This film that tells the story of an apartment building gone into a chaotic mess certainly delivers a shock factor. A man named Dr. Robert Laing, who is played by Tom Hiddleston, is a newcomer to a futuristic apartment high-rise that has some of the oddest inhabitants. He soon finds himself in an immense battle between the different strata of floors. There was a lot of explicit sex and jarring violence that I have to say added to the slightly off story.

I do give credit to the computer graphic artists and set designers who made this film because of the convincing scenery that permeates the picture. The skyscraper apartment building had a most modern look of the top extending over the body laterally. I thought the guys who made that possible made their clever idea shine as the center for the film. The set designers made the gradual degradation of the inner structures of the building believable and engaging.

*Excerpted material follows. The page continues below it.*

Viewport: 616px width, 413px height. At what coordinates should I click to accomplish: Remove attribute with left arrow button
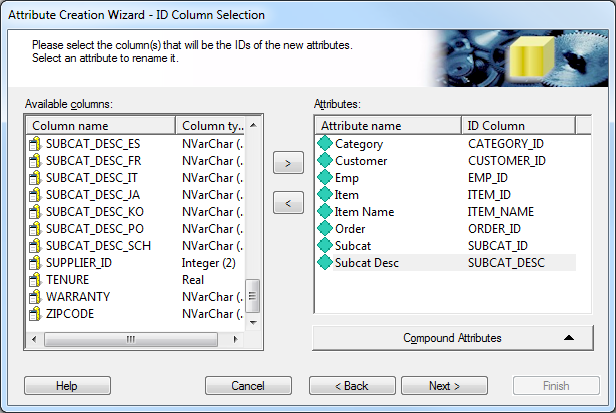point(288,203)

The story was a bit hard to follow. The whole film was almost as if it was trying to explode in your face and that was it. We see in the beginning scenes that Dr. Laing is in a stranger than comfortable place. There are some men who just keep on popping out and giving him an unfriendly look. We get the sense that this will be a disturbing thriller right from the opening. I do give credit to the director and writer for making that come to the screen. I think one line in the script was one of the best that I have heard at DIFF 2016. Laing gets too close to another man and the guy goes “I’m an orthodontist, not a homosexual.” That caught my attention as an appreciating film-goer of good humor. The line gave a universal characteristic to all the inhabitant characters of the building.

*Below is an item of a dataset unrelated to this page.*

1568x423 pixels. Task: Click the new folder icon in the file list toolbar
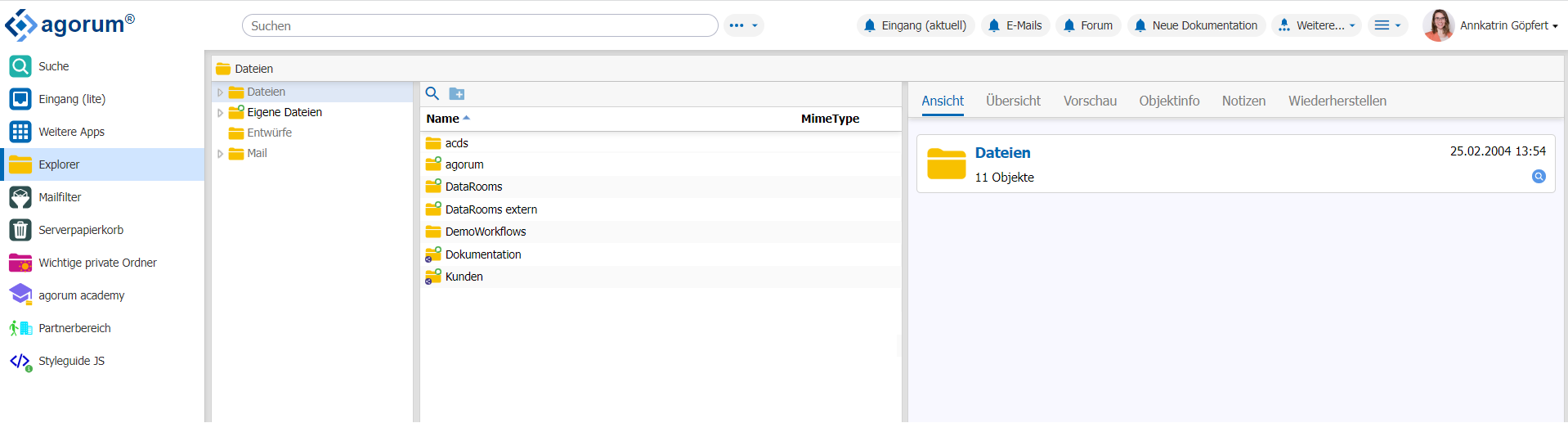coord(457,94)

People are able to afford units in this place but have something hidden in their hearts which can be harmful to you. Jeremy Irons plays Anthony Royal, the architect and person of supremacy for the building. In a scene, Dr. Laing goes up to Royal’s grand penthouse and steps out on a spread yard on top of a building. It is incredible to see the exclamation point of luxury that Royal commandeers. Scenes like these make the rest of the battle in High-rise more understandable to an extent. The film was good to watch but it needed some tidying up to make the chaos translate more effectively.